Generation of Electricity:
• Nuclear reactors are used to control chain reactions that occur during nuclear fission.
• The fission reaction produces high-energy neutrons that cause further reactions. These neutrons accelerate smaller elements, creating a large amount of heat.
• This heat is used to produce steam, which drives turbines to generate electricity.
• In some reactor designs, the steam chamber is within the reactor itself.
• Nuclear power plants are operational in several countries worldwide. For example, Bangladesh is working on a nuclear power facility in Ruppoor, Pabna district, aiming to become self-sufficient in electricity.
Experiment: Galvanic Cell to Produce Electricity
Principle: A Galvanic cell generates electricity through a chemical reaction.
• A zinc rod is dipped in zinc sulfate (ZnSO4) solution and a copper rod in copper sulfate (CuSO4) solution. A salt bridge connects the two solutions.
Reactions:
• Anode (Zinc rod): Zinc atoms release electrons, turning into zinc ions (Zn → Zn²⁺ + 2e⁻).
• Cathode (Copper rod): Copper ions in solution accept electrons and become metallic copper (Cu²⁺ + 2e⁻ → Cu).
The flow of electrons between the two rods generates electricity.
Apparatus and Chemicals:
• Zinc rod, Copper rod, Zinc sulfate solution, Copper sulfate solution, Copper wire, LED bulb, Salt bridge (wet paper)
Procedure:
1. Place the zinc rod in the zinc sulfate solution and the copper rod in the copper sulfate solution in two separate beakers.

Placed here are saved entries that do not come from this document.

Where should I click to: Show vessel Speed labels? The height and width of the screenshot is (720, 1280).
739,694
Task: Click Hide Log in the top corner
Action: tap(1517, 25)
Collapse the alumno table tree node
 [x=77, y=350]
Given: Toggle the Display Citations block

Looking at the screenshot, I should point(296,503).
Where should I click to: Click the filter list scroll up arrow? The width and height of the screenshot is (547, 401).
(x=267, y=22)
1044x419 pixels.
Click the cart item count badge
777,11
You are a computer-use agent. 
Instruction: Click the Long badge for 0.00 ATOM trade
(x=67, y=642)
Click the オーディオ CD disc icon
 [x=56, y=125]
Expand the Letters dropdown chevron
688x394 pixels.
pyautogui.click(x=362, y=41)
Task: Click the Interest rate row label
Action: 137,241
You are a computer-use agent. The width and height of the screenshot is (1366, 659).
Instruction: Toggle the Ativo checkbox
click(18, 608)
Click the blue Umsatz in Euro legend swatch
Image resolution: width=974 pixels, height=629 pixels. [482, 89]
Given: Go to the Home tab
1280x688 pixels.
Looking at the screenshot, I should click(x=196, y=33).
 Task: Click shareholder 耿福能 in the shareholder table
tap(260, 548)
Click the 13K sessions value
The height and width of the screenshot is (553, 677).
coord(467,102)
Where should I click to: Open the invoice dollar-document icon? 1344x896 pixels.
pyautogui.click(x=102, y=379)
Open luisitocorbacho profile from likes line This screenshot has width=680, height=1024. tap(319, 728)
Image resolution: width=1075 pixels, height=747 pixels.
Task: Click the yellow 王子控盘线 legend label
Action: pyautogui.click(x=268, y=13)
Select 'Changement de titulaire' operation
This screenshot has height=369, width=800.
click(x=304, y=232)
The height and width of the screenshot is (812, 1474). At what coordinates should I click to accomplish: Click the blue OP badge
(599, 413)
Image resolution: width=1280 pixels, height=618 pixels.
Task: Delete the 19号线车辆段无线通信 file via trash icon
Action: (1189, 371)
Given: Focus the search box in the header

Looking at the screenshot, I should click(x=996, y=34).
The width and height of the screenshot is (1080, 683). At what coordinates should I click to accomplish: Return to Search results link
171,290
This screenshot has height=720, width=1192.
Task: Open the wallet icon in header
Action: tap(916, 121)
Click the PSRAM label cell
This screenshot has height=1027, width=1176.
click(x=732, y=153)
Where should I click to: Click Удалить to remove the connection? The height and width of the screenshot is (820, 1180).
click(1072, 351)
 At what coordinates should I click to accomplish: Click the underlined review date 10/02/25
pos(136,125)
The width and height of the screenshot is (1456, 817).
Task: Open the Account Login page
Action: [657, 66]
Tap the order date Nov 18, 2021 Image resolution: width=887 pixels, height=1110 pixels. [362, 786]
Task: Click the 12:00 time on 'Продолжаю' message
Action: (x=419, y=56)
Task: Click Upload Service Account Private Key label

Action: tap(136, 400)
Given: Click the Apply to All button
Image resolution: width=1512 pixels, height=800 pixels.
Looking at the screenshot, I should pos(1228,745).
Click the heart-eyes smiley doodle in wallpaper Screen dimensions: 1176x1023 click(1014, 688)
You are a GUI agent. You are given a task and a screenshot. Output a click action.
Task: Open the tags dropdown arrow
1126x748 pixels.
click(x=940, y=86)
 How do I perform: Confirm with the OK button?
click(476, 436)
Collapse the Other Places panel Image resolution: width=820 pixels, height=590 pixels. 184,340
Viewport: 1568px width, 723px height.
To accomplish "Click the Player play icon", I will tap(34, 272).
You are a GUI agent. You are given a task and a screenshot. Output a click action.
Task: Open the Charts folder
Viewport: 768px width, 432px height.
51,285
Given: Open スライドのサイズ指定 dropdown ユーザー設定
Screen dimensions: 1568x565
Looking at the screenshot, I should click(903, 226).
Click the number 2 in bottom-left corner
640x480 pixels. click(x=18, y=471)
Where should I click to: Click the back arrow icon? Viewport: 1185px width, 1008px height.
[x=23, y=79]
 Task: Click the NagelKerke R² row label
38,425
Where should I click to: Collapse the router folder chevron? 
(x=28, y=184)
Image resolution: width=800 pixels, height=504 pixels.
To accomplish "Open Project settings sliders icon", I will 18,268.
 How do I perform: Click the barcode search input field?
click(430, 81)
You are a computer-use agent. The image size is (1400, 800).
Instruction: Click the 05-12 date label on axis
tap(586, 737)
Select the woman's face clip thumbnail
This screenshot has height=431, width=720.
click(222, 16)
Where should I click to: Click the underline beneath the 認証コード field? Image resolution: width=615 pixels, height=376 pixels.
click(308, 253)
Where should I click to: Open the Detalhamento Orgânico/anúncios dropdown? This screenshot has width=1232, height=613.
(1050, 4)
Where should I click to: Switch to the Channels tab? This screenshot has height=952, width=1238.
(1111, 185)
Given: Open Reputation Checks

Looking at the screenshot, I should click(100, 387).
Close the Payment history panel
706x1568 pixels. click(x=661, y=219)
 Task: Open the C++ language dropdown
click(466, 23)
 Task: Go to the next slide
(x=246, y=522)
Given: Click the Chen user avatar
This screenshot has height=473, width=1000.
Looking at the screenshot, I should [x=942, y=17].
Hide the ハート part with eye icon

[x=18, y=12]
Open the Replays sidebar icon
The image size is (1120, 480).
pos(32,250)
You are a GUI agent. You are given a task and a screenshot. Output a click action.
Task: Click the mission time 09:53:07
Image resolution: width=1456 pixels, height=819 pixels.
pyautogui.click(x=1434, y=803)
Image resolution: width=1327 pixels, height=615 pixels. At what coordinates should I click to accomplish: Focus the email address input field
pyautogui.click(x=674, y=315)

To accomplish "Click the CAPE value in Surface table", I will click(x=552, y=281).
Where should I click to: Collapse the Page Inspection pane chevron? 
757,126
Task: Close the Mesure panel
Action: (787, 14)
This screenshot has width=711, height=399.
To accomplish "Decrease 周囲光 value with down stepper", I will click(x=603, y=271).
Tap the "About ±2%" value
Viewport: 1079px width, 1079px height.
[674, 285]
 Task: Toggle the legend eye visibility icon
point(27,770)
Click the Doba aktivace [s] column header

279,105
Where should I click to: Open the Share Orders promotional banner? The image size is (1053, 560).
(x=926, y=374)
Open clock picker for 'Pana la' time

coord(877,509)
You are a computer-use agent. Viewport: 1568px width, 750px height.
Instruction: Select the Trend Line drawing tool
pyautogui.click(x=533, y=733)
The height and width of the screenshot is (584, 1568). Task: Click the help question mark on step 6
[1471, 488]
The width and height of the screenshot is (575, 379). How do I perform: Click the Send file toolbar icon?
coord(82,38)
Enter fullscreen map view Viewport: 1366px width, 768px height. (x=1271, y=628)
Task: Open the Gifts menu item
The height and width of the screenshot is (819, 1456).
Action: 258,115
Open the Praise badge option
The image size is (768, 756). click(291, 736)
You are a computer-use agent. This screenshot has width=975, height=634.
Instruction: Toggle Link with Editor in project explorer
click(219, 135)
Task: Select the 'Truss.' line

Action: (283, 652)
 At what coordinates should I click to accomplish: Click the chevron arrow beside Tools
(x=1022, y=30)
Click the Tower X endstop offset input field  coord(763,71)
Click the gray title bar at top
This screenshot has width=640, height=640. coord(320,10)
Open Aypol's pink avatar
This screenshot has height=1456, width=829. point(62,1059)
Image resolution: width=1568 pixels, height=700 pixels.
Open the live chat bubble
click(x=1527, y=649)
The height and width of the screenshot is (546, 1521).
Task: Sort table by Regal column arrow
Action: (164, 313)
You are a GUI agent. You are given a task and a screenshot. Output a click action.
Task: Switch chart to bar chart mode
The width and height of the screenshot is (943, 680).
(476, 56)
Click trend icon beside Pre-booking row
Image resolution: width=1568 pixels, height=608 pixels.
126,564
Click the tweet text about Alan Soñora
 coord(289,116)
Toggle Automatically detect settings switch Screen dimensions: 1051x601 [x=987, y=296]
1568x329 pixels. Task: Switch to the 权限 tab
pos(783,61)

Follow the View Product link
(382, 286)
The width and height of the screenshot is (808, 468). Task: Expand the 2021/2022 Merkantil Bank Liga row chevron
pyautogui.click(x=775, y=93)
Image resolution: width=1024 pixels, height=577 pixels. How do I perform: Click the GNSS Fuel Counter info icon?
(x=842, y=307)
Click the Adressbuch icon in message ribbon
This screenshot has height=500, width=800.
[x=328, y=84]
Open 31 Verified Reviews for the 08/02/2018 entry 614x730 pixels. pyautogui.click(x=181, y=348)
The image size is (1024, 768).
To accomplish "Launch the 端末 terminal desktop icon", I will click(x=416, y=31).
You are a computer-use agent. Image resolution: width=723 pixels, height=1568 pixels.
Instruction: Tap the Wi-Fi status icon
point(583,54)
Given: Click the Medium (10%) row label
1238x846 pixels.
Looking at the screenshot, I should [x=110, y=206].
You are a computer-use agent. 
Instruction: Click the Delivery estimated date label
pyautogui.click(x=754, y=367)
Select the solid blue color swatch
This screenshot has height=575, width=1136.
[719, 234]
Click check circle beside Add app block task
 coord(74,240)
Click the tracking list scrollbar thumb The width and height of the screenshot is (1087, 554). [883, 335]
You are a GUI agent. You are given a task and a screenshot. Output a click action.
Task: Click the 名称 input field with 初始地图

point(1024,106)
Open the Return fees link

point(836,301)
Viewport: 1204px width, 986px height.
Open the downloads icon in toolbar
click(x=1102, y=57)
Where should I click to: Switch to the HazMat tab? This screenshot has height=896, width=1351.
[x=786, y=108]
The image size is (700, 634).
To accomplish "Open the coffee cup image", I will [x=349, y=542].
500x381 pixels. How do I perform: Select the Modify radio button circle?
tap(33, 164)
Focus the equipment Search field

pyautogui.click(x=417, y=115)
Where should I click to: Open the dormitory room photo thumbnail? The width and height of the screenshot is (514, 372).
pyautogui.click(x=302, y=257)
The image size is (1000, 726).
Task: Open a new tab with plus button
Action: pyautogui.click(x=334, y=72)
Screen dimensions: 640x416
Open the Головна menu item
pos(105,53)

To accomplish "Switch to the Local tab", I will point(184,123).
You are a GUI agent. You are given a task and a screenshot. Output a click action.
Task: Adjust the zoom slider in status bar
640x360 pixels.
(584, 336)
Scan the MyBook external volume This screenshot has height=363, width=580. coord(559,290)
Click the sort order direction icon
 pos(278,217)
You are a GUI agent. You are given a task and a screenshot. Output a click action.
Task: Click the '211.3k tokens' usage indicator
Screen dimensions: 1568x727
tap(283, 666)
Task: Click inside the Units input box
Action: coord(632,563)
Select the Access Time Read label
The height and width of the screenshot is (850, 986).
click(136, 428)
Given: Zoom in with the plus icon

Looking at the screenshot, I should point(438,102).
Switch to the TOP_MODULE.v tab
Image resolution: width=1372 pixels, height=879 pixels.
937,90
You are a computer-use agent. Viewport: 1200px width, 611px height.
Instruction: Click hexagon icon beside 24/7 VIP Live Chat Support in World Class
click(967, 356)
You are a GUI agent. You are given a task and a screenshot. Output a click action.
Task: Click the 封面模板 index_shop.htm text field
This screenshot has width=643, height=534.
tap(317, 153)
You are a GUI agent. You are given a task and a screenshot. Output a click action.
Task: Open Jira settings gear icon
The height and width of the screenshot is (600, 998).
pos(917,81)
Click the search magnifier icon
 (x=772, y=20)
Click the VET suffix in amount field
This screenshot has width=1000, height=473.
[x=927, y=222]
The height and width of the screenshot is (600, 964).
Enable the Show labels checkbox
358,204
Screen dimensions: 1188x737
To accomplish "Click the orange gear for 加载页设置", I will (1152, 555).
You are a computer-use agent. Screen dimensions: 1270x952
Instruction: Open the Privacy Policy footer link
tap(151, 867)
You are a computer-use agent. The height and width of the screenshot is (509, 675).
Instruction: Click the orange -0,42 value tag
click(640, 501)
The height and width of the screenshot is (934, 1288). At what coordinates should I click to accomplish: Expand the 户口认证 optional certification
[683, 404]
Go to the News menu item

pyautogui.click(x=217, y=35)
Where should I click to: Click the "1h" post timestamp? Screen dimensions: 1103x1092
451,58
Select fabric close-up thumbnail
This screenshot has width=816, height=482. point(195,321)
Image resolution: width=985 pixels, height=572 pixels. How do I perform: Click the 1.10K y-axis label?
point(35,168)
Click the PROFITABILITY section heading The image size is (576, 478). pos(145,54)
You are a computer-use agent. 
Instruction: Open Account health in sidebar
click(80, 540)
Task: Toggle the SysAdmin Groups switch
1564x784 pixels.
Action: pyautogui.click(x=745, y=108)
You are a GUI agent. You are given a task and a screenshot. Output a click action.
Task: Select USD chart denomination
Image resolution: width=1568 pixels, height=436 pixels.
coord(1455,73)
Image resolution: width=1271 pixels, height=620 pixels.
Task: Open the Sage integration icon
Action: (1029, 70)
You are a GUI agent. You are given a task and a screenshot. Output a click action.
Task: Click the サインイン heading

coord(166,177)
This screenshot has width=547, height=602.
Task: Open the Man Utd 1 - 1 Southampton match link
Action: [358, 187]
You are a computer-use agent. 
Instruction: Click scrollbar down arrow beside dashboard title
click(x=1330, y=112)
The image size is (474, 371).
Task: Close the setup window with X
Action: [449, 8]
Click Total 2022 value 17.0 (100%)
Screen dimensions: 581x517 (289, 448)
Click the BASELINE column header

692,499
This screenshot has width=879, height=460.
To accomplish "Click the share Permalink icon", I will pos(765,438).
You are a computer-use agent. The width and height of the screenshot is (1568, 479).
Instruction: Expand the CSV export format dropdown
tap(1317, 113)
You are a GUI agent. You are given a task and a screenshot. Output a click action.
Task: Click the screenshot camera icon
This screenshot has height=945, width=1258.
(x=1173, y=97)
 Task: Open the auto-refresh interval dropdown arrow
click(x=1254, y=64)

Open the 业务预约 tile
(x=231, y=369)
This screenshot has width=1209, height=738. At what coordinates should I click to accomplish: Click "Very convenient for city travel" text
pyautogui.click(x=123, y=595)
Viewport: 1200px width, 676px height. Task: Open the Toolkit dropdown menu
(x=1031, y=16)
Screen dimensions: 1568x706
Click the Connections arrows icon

2. Connect the rods with the copper wire and place the wet paper as a salt bridge between the two solutions.
3. Connect the wire to the LED bulb. The bulb will light up as electrons flow through the wire.
4. As the reaction occurs, the zinc rod decays, and copper ions deposit on the copper rod.
Experiment: Dissolving Ammonium Chloride (NH4Cl) in Water
Principle: When ammonium chloride (NH4Cl) dissolves in water, it undergoes ionization, absorbing energy and cooling the solution, making the reaction endothermic.
Reaction:
• NH4Cl → NH4⁺ + Cl⁻
Apparatus and Chemicals:
• Beaker, Ammonium chloride (NH4Cl), Distilled water, Glass rod, Thermometer
Procedure:
1. Measure 50 grams of distilled water in a beaker.
2. Record the initial temperature of the water.
3. Add 10 grams of ammonium chloride to the water and stir with the glass rod.
4. Record the temperature once the ammonium chloride dissolves.
Result: The temperature of the water decreases, confirming that the dissolving of ammonium chloride is an endothermic reaction.
Experiment: Adding Lime (Calcium Oxide) to Water
Principle: Calcium oxide (lime) reacts with water, producing calcium hydroxide (Ca(OH)₂) and releasing heat, making the reaction exothermic.
Reaction:
• CaO + H₂O → Ca(OH)₂ + Heat
Apparatus and Chemicals:
• Beaker, Calcium oxide (CaO), Distilled water, Glass rod, Thermometer
Procedure:
1. Fill a beaker with distilled water.
2. Record the initial temperature of the water.
3. Add lime (calcium oxide) to the water and stir.
4. Record the new temperature after the reaction occurs.
Result: The temperature increases, indicating that the reaction is exothermic.